Adding Data and LLM Magic

Now comes the fun part – adding review data and letting LLMs work their magic!

  1. Prepare your data: Load your women's clothing review data into a Pandas DataFrame.

  2. Define LLM prompts: We'll use prompts to instruct the LLMs on what information to extract from the reviews.

def prompt_of_col(model_name: str, column_name: str):
    return {
        "id": "",
        "model": model_name,
        "messages": [
            {
                "role": "system",
                "content": "You are an artificial intelligent assistant created by EmbeddedLLM. You should give helpful, detailed, and polite answers to the human's questions.",
            },
            {
                "role": "user",
                "content": "${Features} \n\nJson data above is the customer review, get the information of "
                + f"{column_name}. If the information is null, just output null. Format the list into lowercase string seperated by comma. \nOnly output the string seperated by comma, not list, do not include any other information.",
            },
        ],
        "functions": [],
        "function_call": "auto",
        "temperature": 0.1,
        "top_p": 0.01,
        "stream": False,
        "stop": [],
        "max_tokens": 2000,
        "presence_penalty": 0,
        "frequency_penalty": 0,
    }


def main():

    MODEL_NAME = "anthropic/claude-3-haiku-20240307"

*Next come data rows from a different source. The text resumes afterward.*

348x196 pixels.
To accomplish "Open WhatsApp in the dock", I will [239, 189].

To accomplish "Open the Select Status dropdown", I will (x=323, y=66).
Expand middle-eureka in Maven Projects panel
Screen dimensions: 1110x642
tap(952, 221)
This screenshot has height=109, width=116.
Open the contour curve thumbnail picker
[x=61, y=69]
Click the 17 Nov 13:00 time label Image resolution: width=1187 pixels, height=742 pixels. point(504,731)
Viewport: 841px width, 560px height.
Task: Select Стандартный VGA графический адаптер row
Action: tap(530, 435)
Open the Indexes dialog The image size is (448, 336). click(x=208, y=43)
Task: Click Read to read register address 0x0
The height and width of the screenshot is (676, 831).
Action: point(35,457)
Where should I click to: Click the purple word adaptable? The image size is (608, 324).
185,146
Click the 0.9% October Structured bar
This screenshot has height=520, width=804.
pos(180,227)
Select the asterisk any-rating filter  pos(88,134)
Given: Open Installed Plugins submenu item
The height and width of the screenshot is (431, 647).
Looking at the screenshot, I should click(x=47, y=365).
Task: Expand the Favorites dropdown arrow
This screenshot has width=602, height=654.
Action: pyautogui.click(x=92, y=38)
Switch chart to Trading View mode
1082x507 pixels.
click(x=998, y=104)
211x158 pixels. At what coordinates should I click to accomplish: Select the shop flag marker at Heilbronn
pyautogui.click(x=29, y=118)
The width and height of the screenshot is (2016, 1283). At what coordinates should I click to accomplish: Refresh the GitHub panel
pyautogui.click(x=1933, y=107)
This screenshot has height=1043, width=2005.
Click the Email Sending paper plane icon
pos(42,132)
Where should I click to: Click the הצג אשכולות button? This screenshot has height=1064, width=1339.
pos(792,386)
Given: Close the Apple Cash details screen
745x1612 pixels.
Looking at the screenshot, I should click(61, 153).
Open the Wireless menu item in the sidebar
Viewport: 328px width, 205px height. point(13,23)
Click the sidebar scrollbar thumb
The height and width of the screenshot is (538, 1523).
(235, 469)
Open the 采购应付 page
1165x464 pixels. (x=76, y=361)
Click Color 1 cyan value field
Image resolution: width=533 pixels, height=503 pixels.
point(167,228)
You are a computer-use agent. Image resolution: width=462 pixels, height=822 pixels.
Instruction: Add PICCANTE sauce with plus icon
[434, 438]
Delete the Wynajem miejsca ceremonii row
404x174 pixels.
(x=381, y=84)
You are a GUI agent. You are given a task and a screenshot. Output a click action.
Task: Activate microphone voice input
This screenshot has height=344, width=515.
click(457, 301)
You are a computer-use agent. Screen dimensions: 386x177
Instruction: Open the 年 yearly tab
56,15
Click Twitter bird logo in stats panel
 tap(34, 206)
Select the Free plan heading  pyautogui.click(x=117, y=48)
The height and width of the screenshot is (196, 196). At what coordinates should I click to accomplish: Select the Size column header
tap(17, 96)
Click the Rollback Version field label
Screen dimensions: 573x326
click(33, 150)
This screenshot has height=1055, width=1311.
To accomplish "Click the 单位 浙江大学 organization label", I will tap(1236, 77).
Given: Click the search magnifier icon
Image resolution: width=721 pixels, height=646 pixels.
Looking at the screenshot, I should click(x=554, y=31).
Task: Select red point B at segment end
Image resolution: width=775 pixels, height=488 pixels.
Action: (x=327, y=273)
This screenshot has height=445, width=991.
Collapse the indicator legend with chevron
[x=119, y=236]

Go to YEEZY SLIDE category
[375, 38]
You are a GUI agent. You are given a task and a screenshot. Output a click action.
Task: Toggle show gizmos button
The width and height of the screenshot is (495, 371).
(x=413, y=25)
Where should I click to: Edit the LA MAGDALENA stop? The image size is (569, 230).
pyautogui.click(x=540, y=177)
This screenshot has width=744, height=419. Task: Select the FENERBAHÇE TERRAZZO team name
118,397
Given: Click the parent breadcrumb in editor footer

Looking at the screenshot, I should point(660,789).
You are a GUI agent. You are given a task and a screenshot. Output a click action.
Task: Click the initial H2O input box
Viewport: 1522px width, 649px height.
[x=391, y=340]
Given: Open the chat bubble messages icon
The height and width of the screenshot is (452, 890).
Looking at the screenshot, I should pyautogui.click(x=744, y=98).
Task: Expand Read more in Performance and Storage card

    atc = ActionTableCommuniate()

    table_id = "WomenClothingReviews_cookbook"

    try:
        # atc.delete_table(table_id)

        cols_info = (
            {
                "No": "int",
                "Clothing Id": "int",
                "Age": "int",
                "Title": "str",
                "Review Text": "str",
                "Rating": "int",
                "Recommended": "bool",
                "Positive Feedback Count": "int",
                "Division Name": "str",
                "Department Name": "str",
                "Class Name": "str",
            },
            {
                "Keywords": "str",
                "Features": "str",
                "Fit Sizing": "str",
                "Fit Silhouette": "str",
                "Fit Body Area Waist": "str",
                "Fit Body Area Hips": "str",
                "Fit Body Area Length": "str",
                "Style Aesthetic": "str",
                "Quality Construction": "str",
                "Issue": "str",
                "Sentiment": "str",
            },
        )

        atc.create_table(table_id, cols_info)

        column_map = {
            "Keywords": {
                "id": "",
                "model": MODEL_NAME,
                "messages": [
                    {
                        "role": "system",
                        "content": "You are an artificial intelligent assistant created by EmbeddedLLM. You should give helpful, detailed, and polite answers to the human's questions.",
                    },
                    {
                        "role": "user",
                        "content": "[Title]: \n${Title} \n\n[Review Text]: \n${Review Text}"
                        + "\n\n\nUnderstand the Title and Review Text, extract keywords to help people read better. "
                        + "List out the keywords, seperate by comma. Only output keywords, do not include any other information.",
                    },
                ],
                "functions": [],
                "function_call": "auto",
                "temperature": 0.1,
                "top_p": 0.01,
                "stream": False,
                "stop": [],
                "max_tokens": 2000,
                "presence_penalty": 0,
                "frequency_penalty": 0,
            },
            "Features": {
                "id": "",
                "model": "openai/gpt-3.5-turbo",
                "messages": [
                    {
                        "role": "system",
                        "content": "You are an artificial intelligent assistant created by EmbeddedLLM. You should give helpful, detailed, and polite answers to the human's questions.",
                    },
                    {
                        "role": "user",
                        "content": "[Title]: \n${Title} \n\n[Review Text]: \n${Review Text} \n\n[Schema]: \n"
                        + json.dumps(SCHEMA)
                        + "\n\n\nUnderstand the Title and Review Text, convert the result to structural format based on Schema."
                        + "\nIf there is no information in the Review Text, put Null. Only output structured json, do not include any other information.",
                    },
                ],
                "functions": [],
                "function_call": "auto",
                "temperature": 0.1,
                "top_p": 0.01,
                "stream": False,
                "stop": [],
                "max_tokens": 2000,
                "presence_penalty": 0,
                "frequency_penalty": 0,
            },
        }
        for out_col in cols_info[1].keys():
            if out_col not in ["Keywords", "Features"]:
                column_map[out_col] = prompt_of_col(MODEL_NAME, out_col)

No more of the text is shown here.